Volker Kersting: Nein, wir arbeiten sehr gut mit dem Mainzer Kolping-Haus zusammen, sind aber der Meinung, dass die Nähe zu den Eltern und dem Elternhaus auch wichtig ist. Viele Aspekte eines Internats finden sie auch im Betreuungsangebot des NLZ wieder.

Als verantwortlicher Leiter müssen sie doch Fachmann in den verschiedensten Bereichen sein: Fußball, Sportwissenschaften, Pädagogik, Jugendpsychologie, Management, europäisches Arbeitsrecht – wie haben Sie das geschafft?

Volker Kersting: Ich bin breit aufgestellt und in vieles reingewachsen bzw. mitgewachsen. Außerdem habe ich ein großes Team, das mich sehr gut unterstützt. Klar: Wir stehen ständig vor neuen Herausforderungen in unserem Zentrum.

Um wie viele Spieler und Teams müssen Sie sich zurzeit kümmern?

Volker Kersting: Wir haben zehn Mannschaften im Juniorenbereich – von der U 9 bis zur U 19 – außerdem noch unsere U 23. Aktuell bilden wir etwa 200 Jugendliche und junge Erwachsene in unserem Leistungszentrum aus. Dazu kommen noch die »05er Fußballschule« und diverse Sichtungsmaßnahmen.




Die U 9 sind die Jüngsten – wie kommt jetzt ein junger Fußball in dieses Team?

Wir bieten für diese Altersstufe Schnuppertrainings-Einheiten an, für die sich jeder (über das Internet) anmelden kann. Daneben haben wir noch unser U 8 Perspektivteam, das ins wöchentliche Fördertraining kommt. Im Sommer finden außerdem die »Mini-Kicker-Tage« statt. Hierzu können sich Spieler aus den Bereichen U 8 / U 9 anmelden, einen Trainingstag bei uns erleben und sich dabei für eines unserer Teams empfehlen.

Da ist immer Eigeninitiative von Seiten der Kids gefragt. Hat Mainz 05 auch Scouts, die sich nach Nachwuchsspielern um­sehen?
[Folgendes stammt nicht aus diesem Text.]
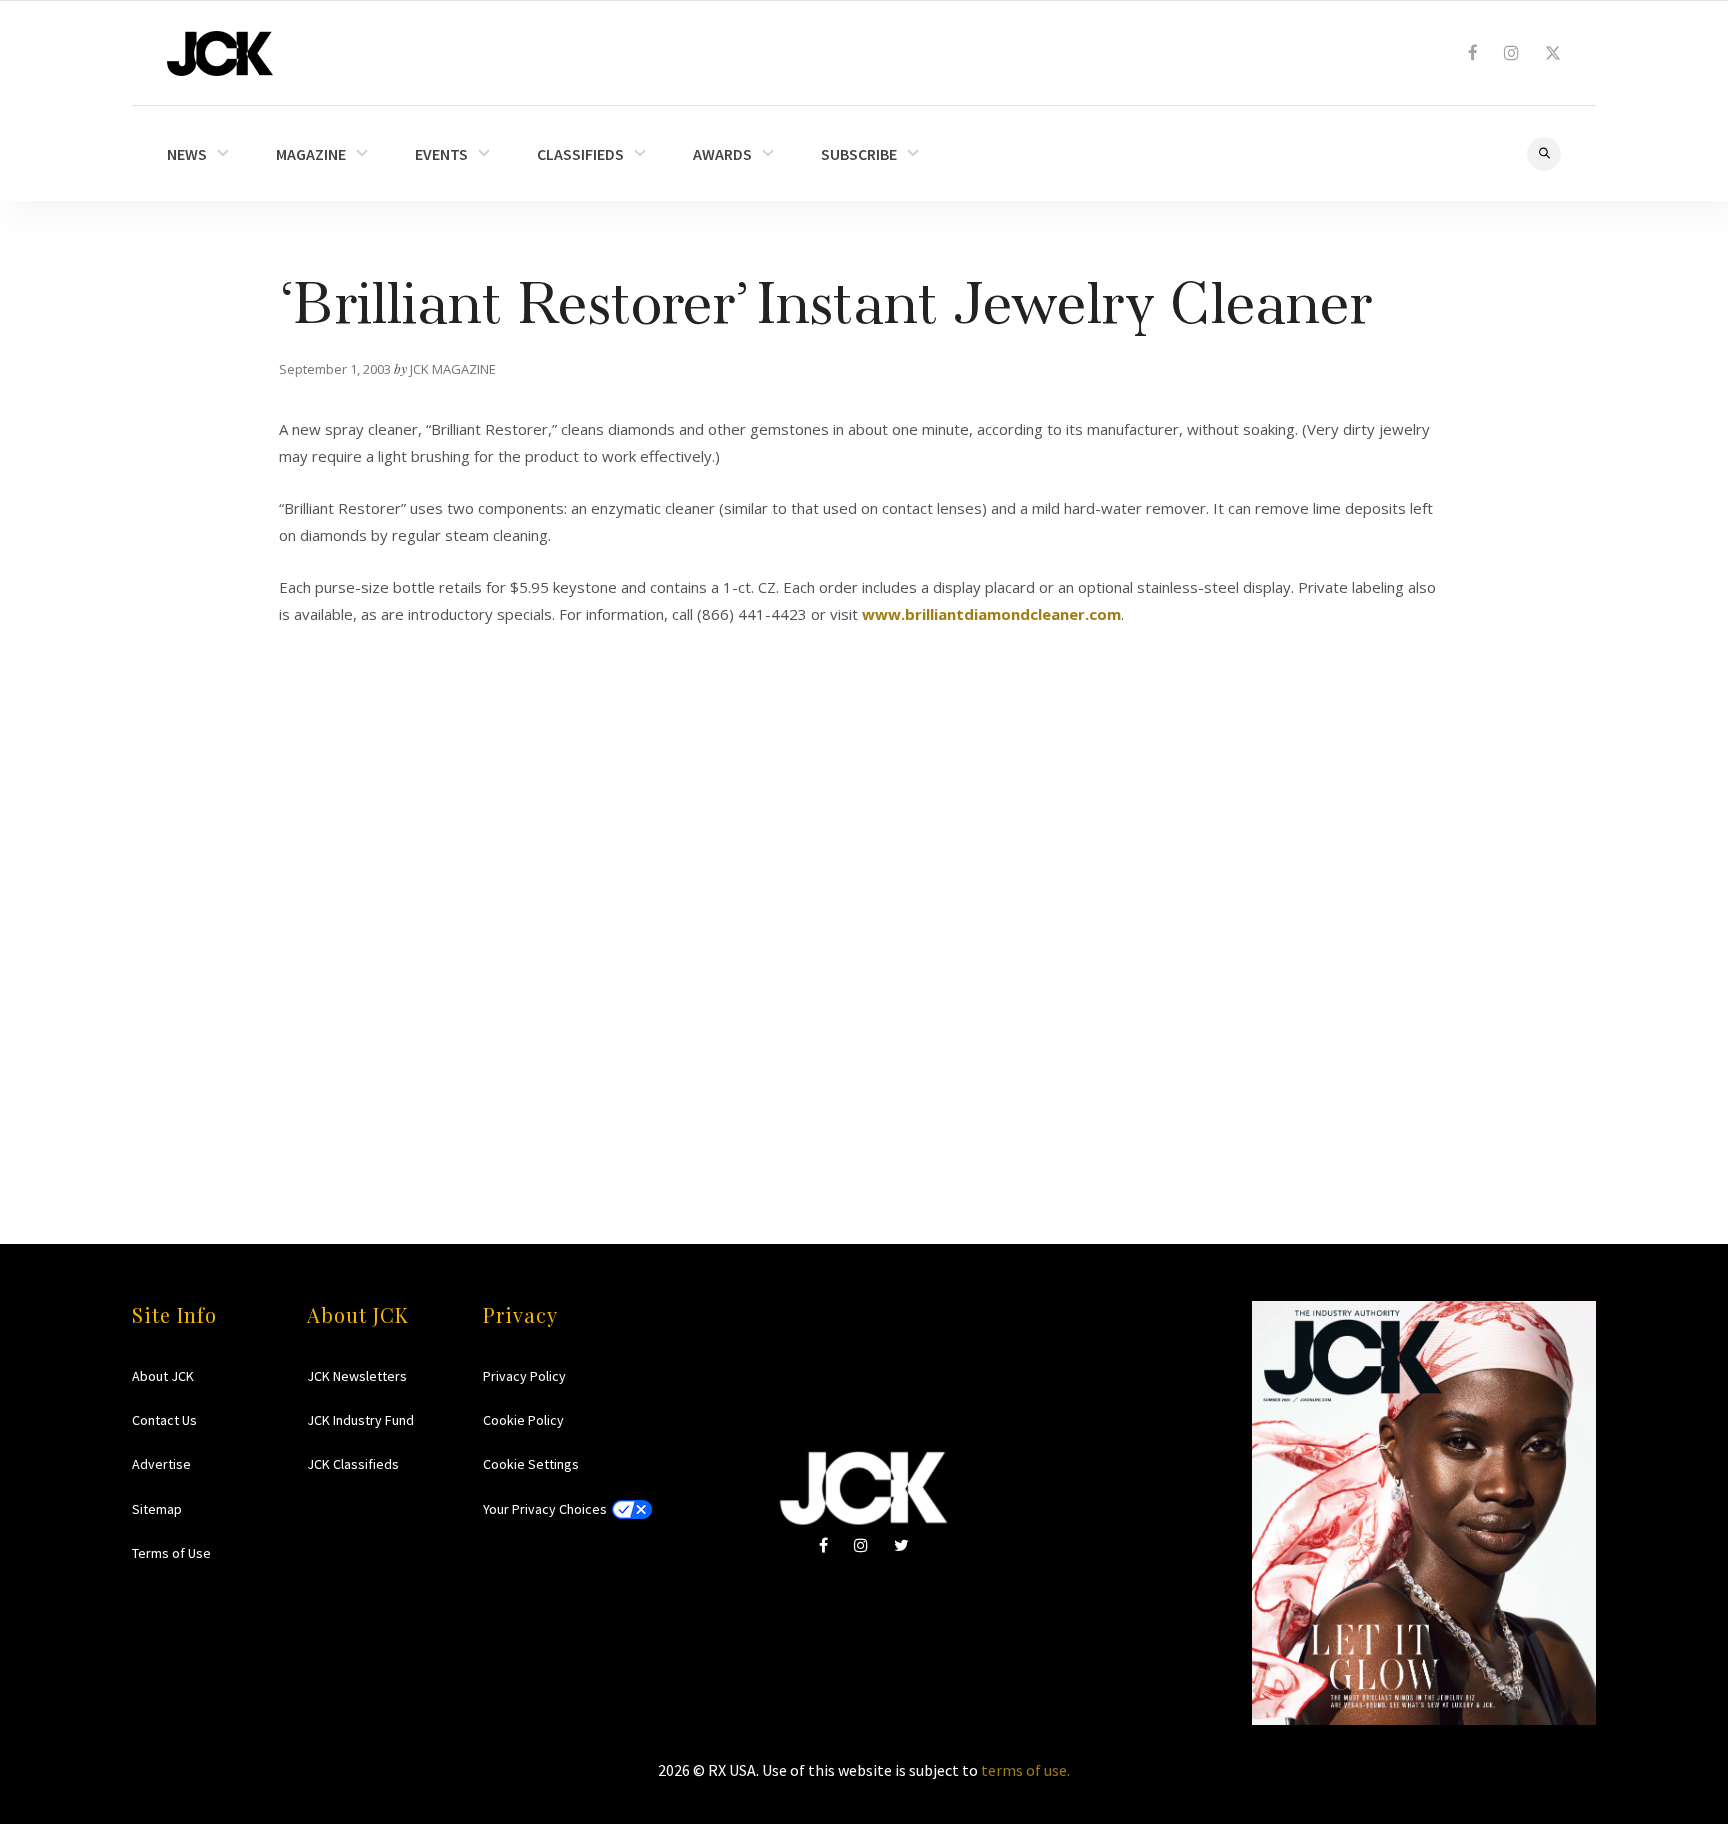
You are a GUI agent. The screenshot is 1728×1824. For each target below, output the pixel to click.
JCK (220, 53)
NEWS (187, 154)
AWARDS (722, 154)
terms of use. (1025, 1770)
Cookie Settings (531, 1464)
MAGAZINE (311, 154)
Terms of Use (171, 1553)
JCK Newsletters (357, 1376)
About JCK (163, 1376)
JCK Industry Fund (360, 1420)
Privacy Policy (524, 1376)
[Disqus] (864, 886)
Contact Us (164, 1420)
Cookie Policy (523, 1420)
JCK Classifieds (353, 1464)
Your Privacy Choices (545, 1509)
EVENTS (441, 154)
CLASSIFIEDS (580, 154)
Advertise (161, 1464)
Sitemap (157, 1509)
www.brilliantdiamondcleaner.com (991, 614)
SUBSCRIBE (859, 154)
Selbstverständlich. Die Arbeit unserer Scouts beschränkt sich aber zunächst einmal auf die Region um Mainz und beginnt im Bereich U 10 / U 11. Hierbei legen wir großen Wert auf die Zusammenarbeit mit den Eltern und den Vereinen vor Ort.

Was hat man da konkret unter »Region« zu verstehen?
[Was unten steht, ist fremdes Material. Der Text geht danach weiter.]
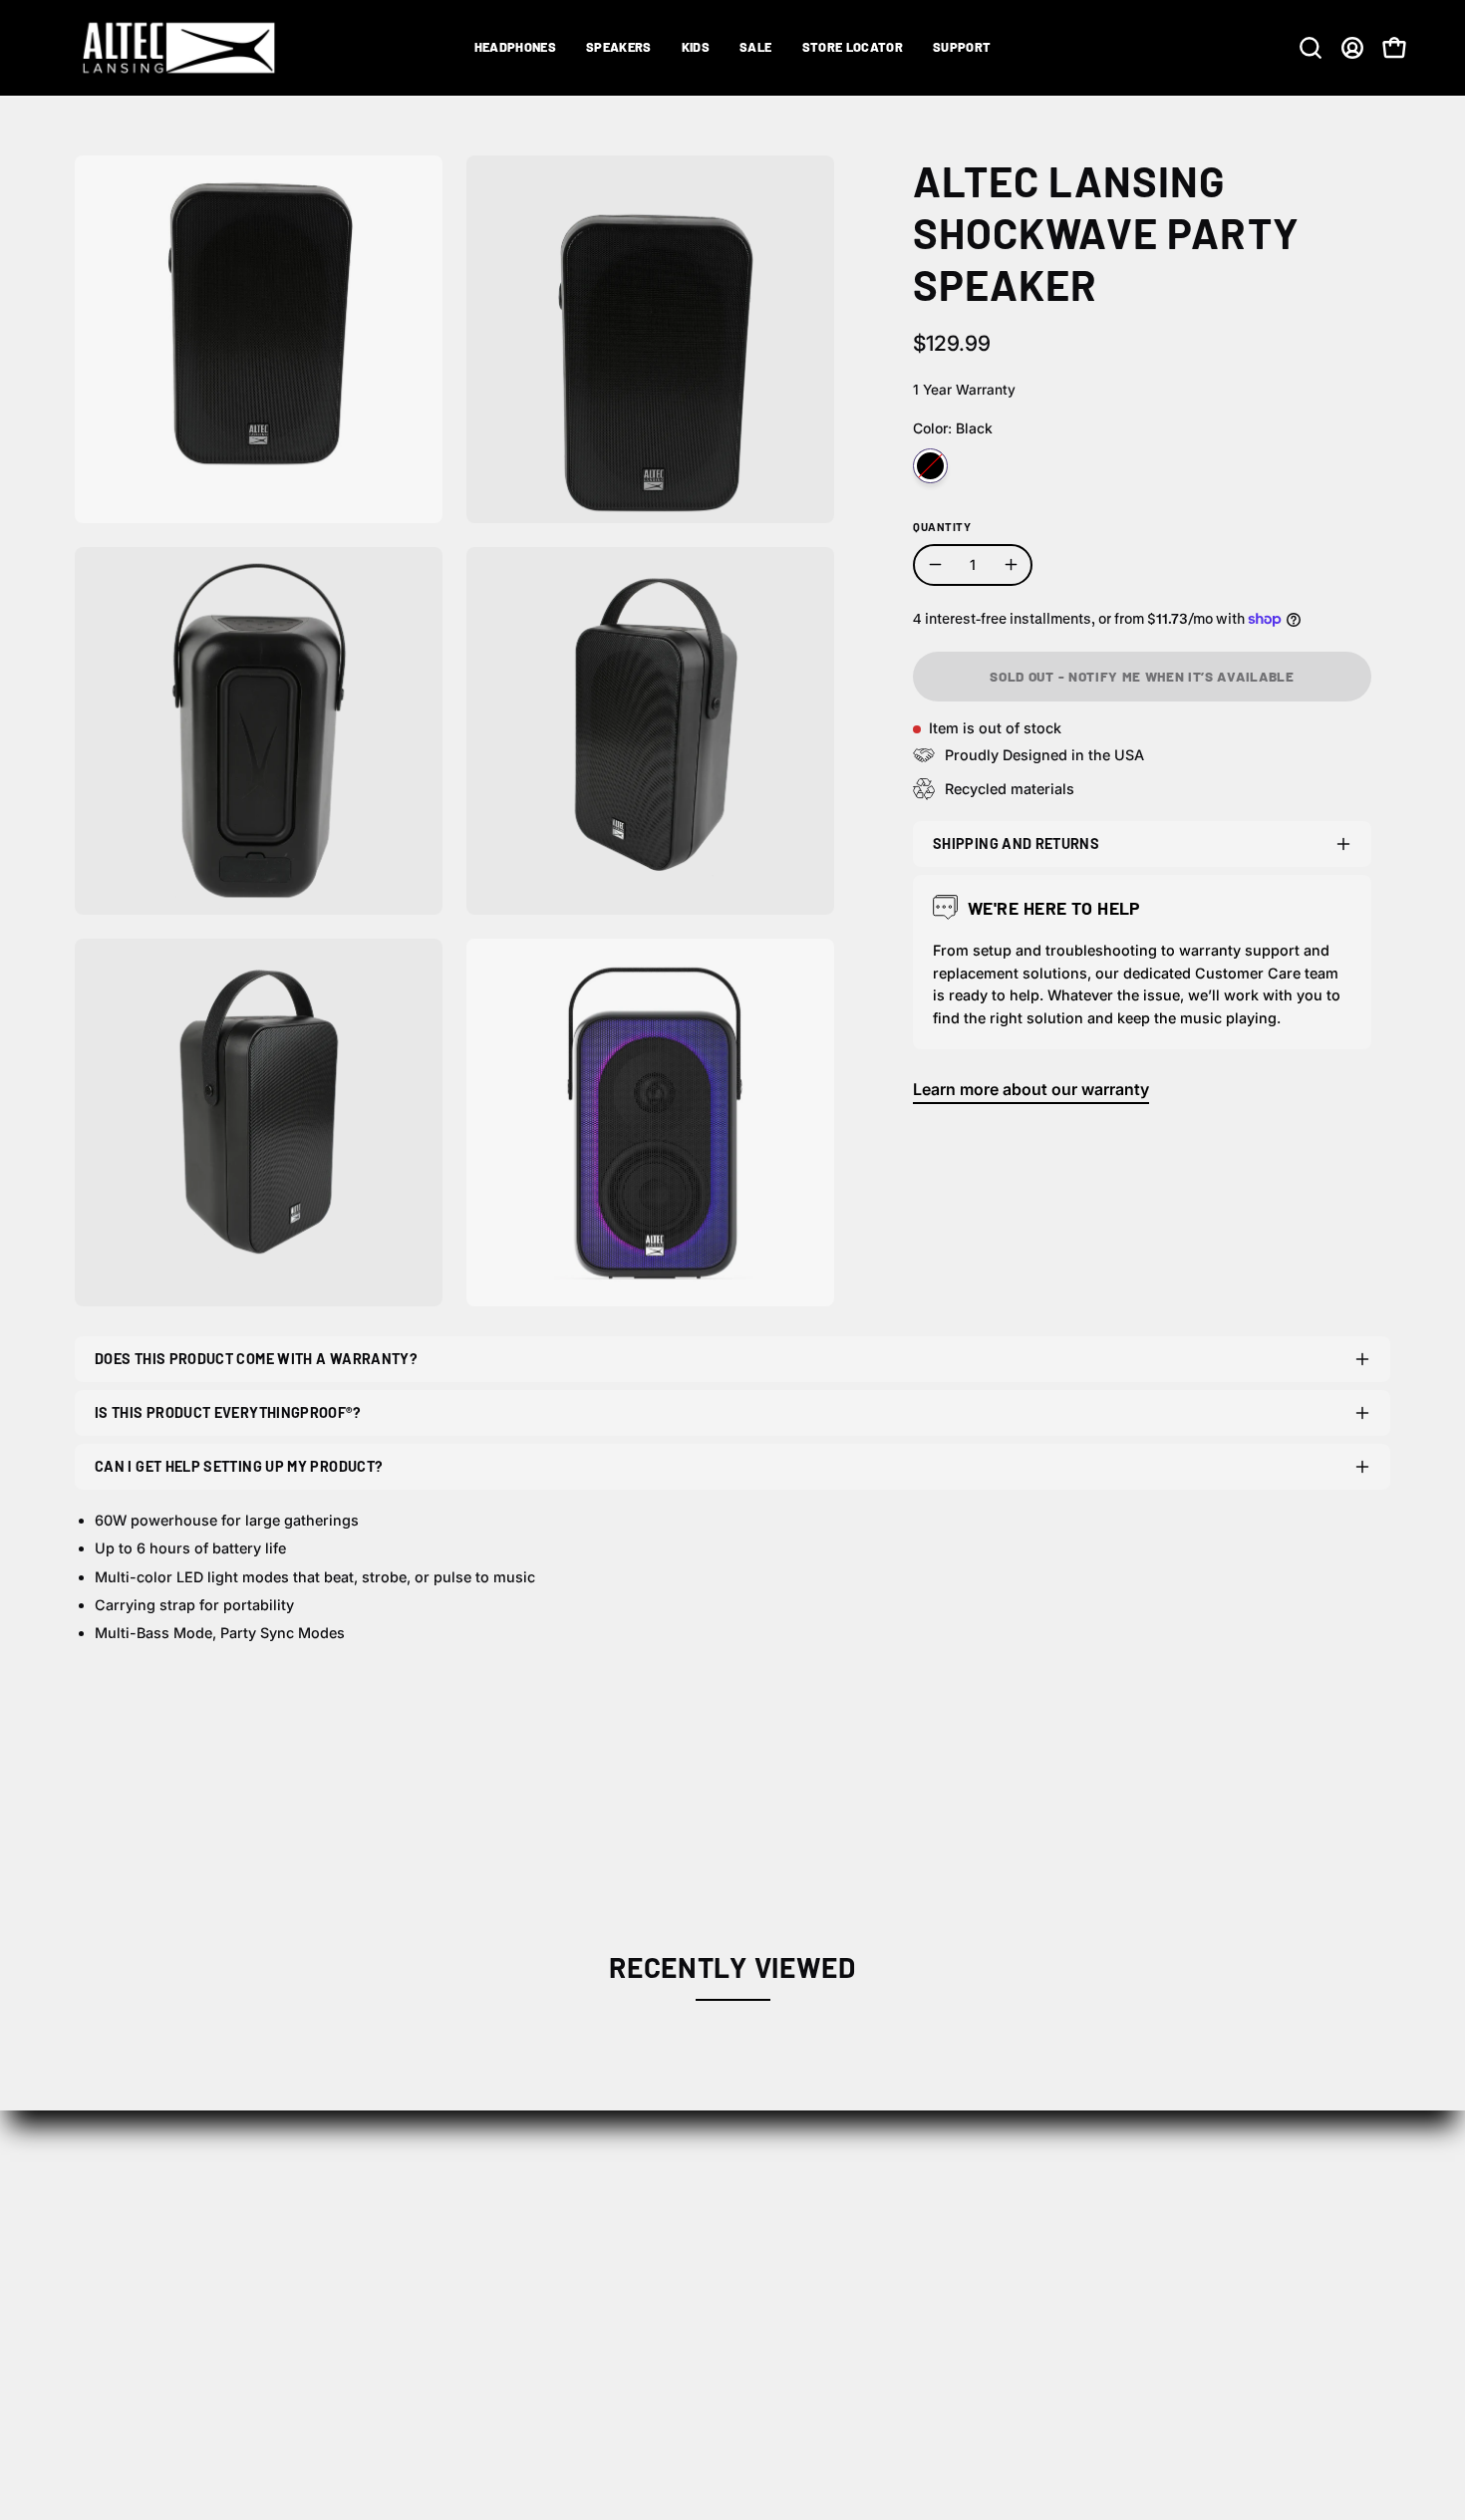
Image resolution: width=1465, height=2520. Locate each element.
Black (930, 465)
Das steigert sich: bei U 10 / U 12 haben wir einen Radius von rund 50 km um die Stadt, bei U 14 dann schon bis zu 250 km. Darüber hinaus gehen wir nicht – wir sind auch bei den Älteren nicht bundesweit tätig. Sie haben sich vor einiger Zeit kritisch über einige Spielervermittler geäußert. Ja, es kommt leider immer wieder vor, dass die jungen Spieler über die sozialen Medien in eindeutiger Absicht kontaktiert werden. Man will die Jungs durch Beraterverträge binden oder aber, im Extremfall, abwerben. Eine höchst fragwürdige Praxis. Hier ist es wichtig, dass alle Profivereine an einem Strang ziehen – dazu sind wir alle moralisch verpflichtet.

Die meisten Jugendspieler wollen sicherlich Profi werden – wie viele schaffen es wirklich?

Unser Ziel ist es, dass jedes Jahr mindestens ein Spieler in den Profi-Kader wechselt. Wenn mehrere einen Vertrag bekommen, ist das natürlich umso besser. Gerade weil aber die große Mehrzahl im Amateurbereich bleibt, legen wir so großen Wert auf die parallele schulische und berufliche Aus­bildung. Selbstverständlich zeigen wir unseren jungen Spielern immer wieder ihre Perspektiven auf: Jeder weiß, wo er steht und was er unter welchen Voraussetzungen noch erreichen kann.

Herr Kersting, wir danken Ihnen für das Gespräch und wünschen dem Zentrum ein erfolgreiches neues Jahr.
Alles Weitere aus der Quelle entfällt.